A trend that appears in subgroups can reverse or vanish when you combine the groups. Variant A beats B on desktop. Variant A also beats B on mobile. Combine them and B wins overall. The maths doesn’t break, what’s happening is that the groups have different traffic mixes and different baseline rates, and those imbalances dominate the comparison once you stop holding them constant.

The classic real-world example is UC Berkeley graduate admissions in 1973. Looking at the whole university, men were admitted at a higher rate than women, which looked like clear bias. Department by department, women were admitted at the same rate or higher in almost every department. The aggregate bias appeared because women applied disproportionately to the harder-to-get-into departments. Same data, two contradictory conclusions depending on whether you cut by department.

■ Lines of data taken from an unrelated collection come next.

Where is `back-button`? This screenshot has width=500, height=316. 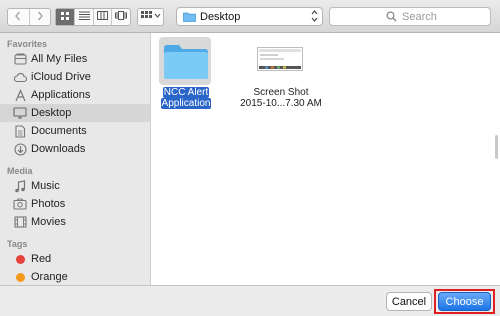
back-button is located at coordinates (18, 17). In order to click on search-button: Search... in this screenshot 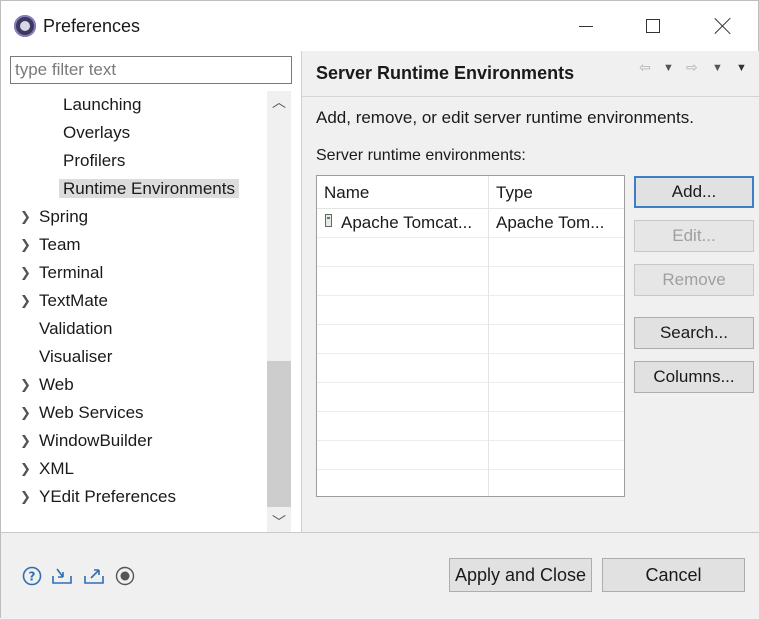, I will do `click(694, 333)`.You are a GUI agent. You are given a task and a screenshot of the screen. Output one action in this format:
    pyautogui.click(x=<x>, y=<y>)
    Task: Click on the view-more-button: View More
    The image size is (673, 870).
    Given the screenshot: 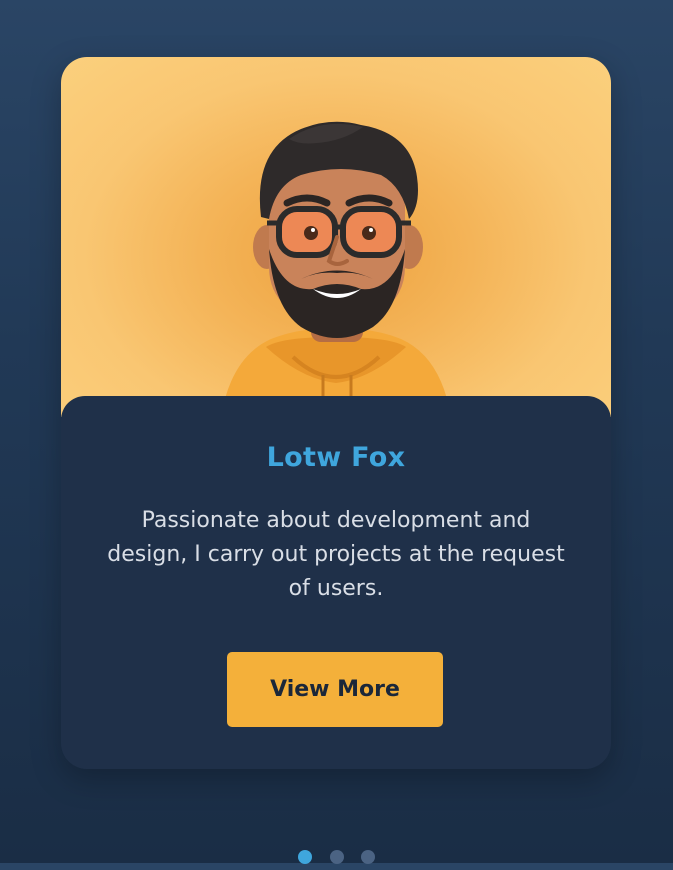 What is the action you would take?
    pyautogui.click(x=335, y=690)
    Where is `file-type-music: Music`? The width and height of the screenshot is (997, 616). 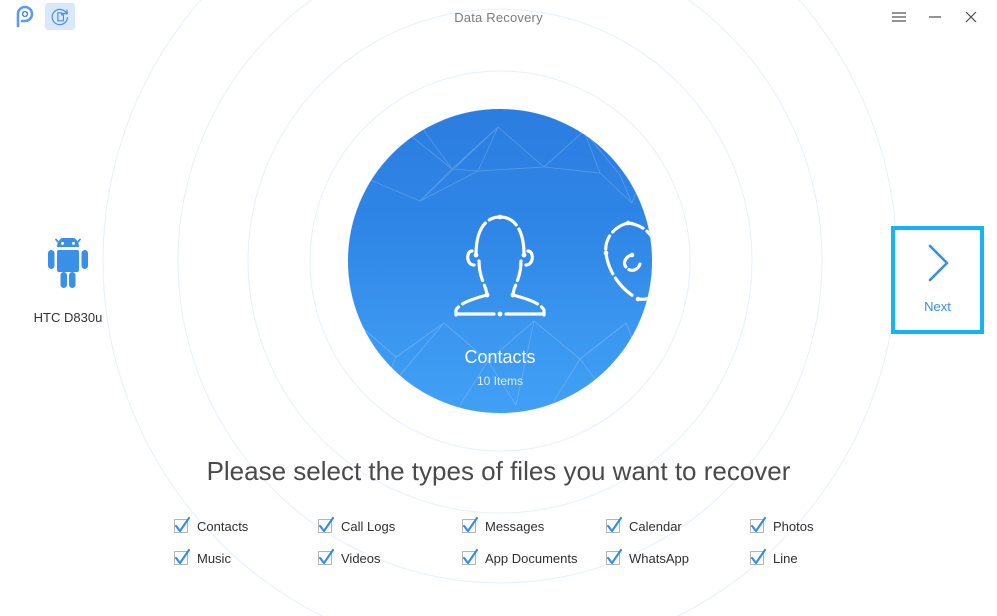
file-type-music: Music is located at coordinates (246, 558).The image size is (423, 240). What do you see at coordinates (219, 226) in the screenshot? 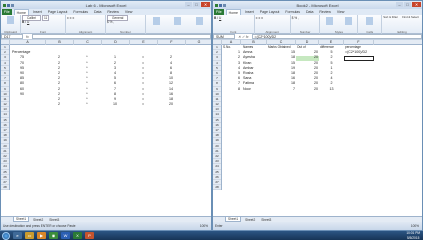
I see `status-text: Enter` at bounding box center [219, 226].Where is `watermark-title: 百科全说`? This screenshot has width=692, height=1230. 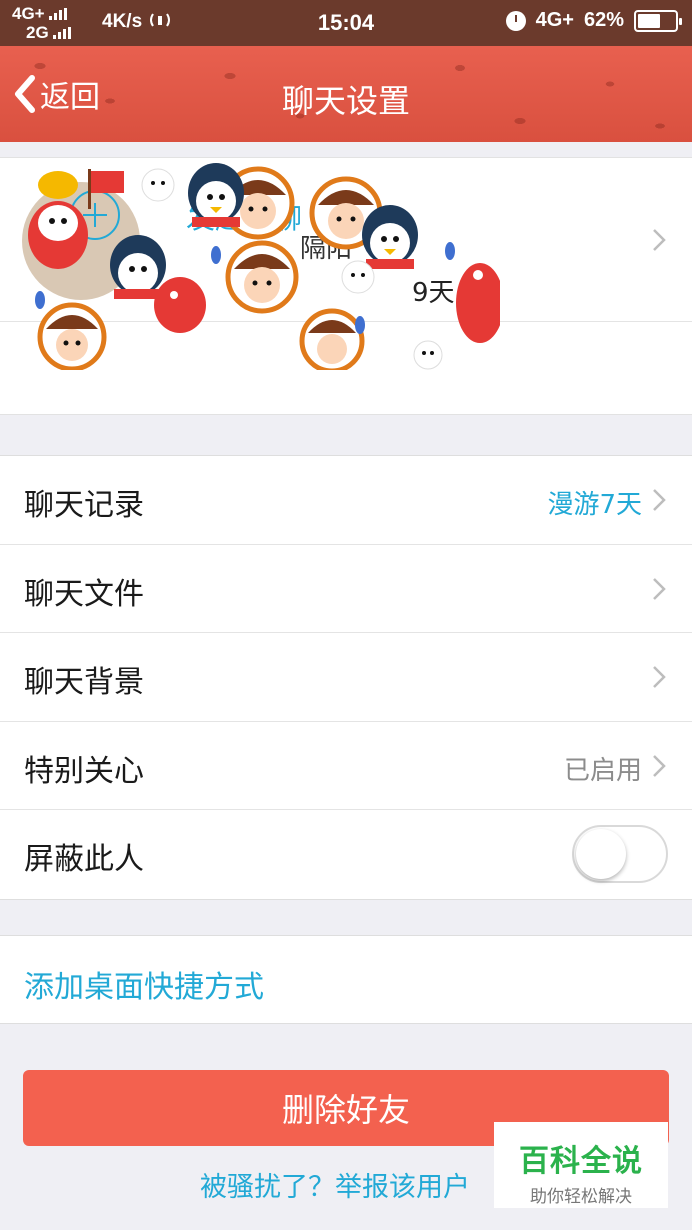
watermark-title: 百科全说 is located at coordinates (581, 1162).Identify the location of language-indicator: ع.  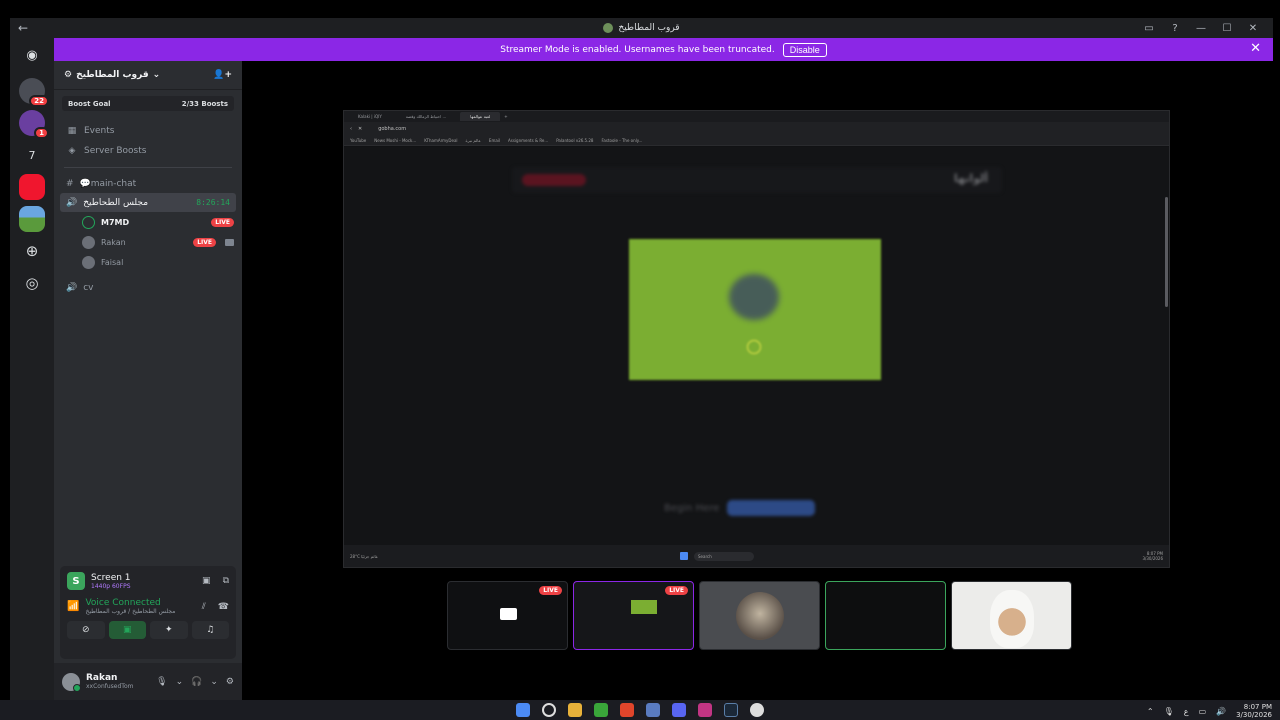
(1186, 712).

In CRO it shows up two ways:

  • Aggregate hides a segment effect. Variant A is significantly better overall but only because it helps desktop traffic (60% of your visitors) while hurting mobile (40%). The overall number averages it out and you’d ship something that’s actively bad for half your users.
  • Aggregate contradicts the segment effect. Variant A wins in every segment but loses overall, usually because the variants attracted slightly different traffic mixes during the test. Often a sign of a sample ratio mismatch or a randomisation problem.

Always look at the major segments alongside the aggregate. Not so many segments that you trip the multiple testing problem, but the obvious cuts: mobile vs desktop, new vs returning, paid vs organic. If the segments tell a consistent story and the aggregate agrees, ship. If they disagree, work out why before shipping anything.

The cases where Simpson’s paradox bites hardest in CRO are when traffic composition shifts mid-test. A seasonal change, a paid campaign turning on or off, an SEO update. The split is no longer apples-to-apples and the aggregate result reflects the composition change, not the variant effect.

  • Trusting the headline result and never checking segments. You can ship a variant that’s hurting half your traffic and not notice.
  • Trusting segment results and ignoring the aggregate. You can convince yourself a tiny segment effect generalises when it doesn’t, especially after slicing the data many ways (see multiple testing).
  • Not realising that the paradox is usually a sign of confounding, not a “weird statistical quirk”. When subgroups and aggregate disagree, something is correlated with both segment membership and the outcome.
  • Treating a significant overall result as the final word. If the segments tell a different story, that’s a flag, not a footnote.